§ **Task statement**
Convert the lines from the start through the line holding "click(x=442, y=638)", inclusive, into a two-column CSV with the headers text and answer. Give one row per answer, with the text it answers and the answer each in its own quoted field and line breaks replaced by spaces.

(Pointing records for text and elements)
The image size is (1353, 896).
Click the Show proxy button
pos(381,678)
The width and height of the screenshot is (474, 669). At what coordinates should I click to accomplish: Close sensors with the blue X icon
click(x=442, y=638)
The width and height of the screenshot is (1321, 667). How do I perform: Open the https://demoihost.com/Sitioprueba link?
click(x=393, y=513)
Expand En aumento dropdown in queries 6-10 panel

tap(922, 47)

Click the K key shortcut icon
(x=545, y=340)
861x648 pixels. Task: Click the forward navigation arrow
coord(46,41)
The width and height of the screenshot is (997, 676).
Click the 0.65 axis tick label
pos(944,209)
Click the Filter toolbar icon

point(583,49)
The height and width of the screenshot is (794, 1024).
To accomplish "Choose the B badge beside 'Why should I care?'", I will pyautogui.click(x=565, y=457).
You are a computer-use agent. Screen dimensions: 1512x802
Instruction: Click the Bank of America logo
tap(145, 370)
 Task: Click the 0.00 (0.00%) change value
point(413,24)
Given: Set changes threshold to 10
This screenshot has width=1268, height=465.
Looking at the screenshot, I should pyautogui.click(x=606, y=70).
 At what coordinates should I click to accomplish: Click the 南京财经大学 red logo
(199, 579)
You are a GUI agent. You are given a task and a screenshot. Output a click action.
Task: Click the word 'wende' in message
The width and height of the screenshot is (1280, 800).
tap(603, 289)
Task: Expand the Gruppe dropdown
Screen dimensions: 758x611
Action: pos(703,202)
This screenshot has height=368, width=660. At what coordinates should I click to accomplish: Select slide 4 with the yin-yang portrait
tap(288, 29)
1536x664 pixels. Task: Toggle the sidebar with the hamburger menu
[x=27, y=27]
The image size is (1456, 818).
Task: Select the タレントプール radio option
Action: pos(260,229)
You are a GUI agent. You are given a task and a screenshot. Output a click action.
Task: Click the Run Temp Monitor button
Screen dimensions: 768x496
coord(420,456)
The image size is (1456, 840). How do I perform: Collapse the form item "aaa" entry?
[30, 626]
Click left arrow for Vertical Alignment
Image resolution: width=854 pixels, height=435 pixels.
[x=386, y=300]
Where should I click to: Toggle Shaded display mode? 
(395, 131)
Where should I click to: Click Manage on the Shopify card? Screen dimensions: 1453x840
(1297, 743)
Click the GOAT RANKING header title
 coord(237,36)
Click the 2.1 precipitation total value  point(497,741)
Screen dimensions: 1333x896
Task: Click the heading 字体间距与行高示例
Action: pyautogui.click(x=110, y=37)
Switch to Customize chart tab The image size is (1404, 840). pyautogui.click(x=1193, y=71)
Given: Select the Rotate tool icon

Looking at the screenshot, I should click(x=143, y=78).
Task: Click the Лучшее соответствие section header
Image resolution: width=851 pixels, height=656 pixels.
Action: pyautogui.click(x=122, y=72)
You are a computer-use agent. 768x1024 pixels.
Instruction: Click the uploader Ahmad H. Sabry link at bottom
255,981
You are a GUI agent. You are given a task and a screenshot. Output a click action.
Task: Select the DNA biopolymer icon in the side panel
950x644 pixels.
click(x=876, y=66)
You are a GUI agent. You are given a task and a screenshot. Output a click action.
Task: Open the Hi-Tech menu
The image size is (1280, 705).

§ **Output of the exercise**
text,answer
"The image size is (1353, 896). Click the Show proxy button","pos(381,678)"
"The width and height of the screenshot is (474, 669). At what coordinates should I click to accomplish: Close sensors with the blue X icon","click(x=442, y=638)"